* [Work item]:
Transcribe the entries exactly. Start at the top, stop after the line with "You are a computer-use", and omit every picture.

* [Stored data]:

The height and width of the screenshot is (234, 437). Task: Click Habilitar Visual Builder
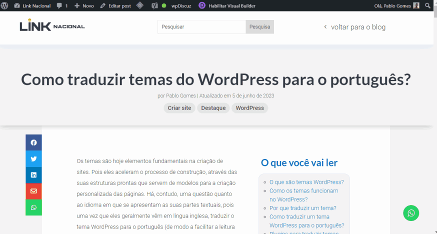click(227, 6)
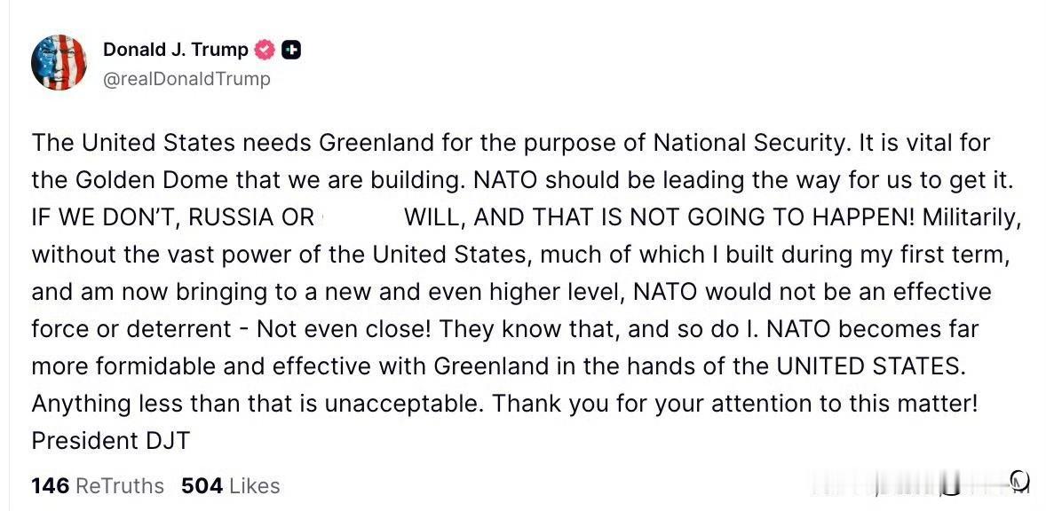View the 146 ReTruths count
The image size is (1046, 511).
[98, 486]
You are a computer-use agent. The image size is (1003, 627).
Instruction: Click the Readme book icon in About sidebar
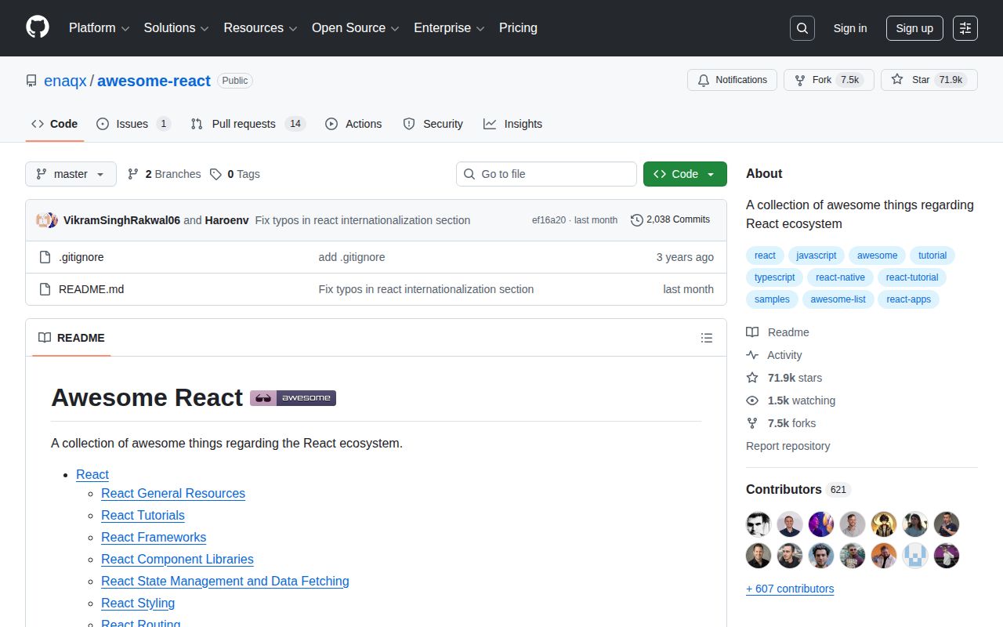pos(752,332)
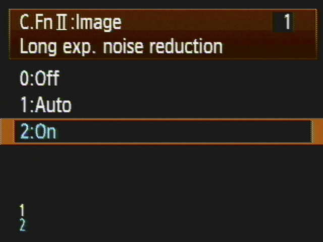This screenshot has height=242, width=323.
Task: Click the digit 1 before Auto
Action: coord(23,105)
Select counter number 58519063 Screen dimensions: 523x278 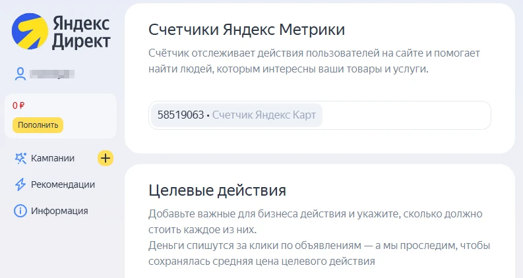click(180, 115)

* [Your solution]:
The height and width of the screenshot is (234, 437). Task: Click Habilitar Visual Builder
click(227, 6)
View the 146 ReTruths count
The image size is (1046, 511).
[98, 486]
You are a computer-use agent. The image size is (1003, 627).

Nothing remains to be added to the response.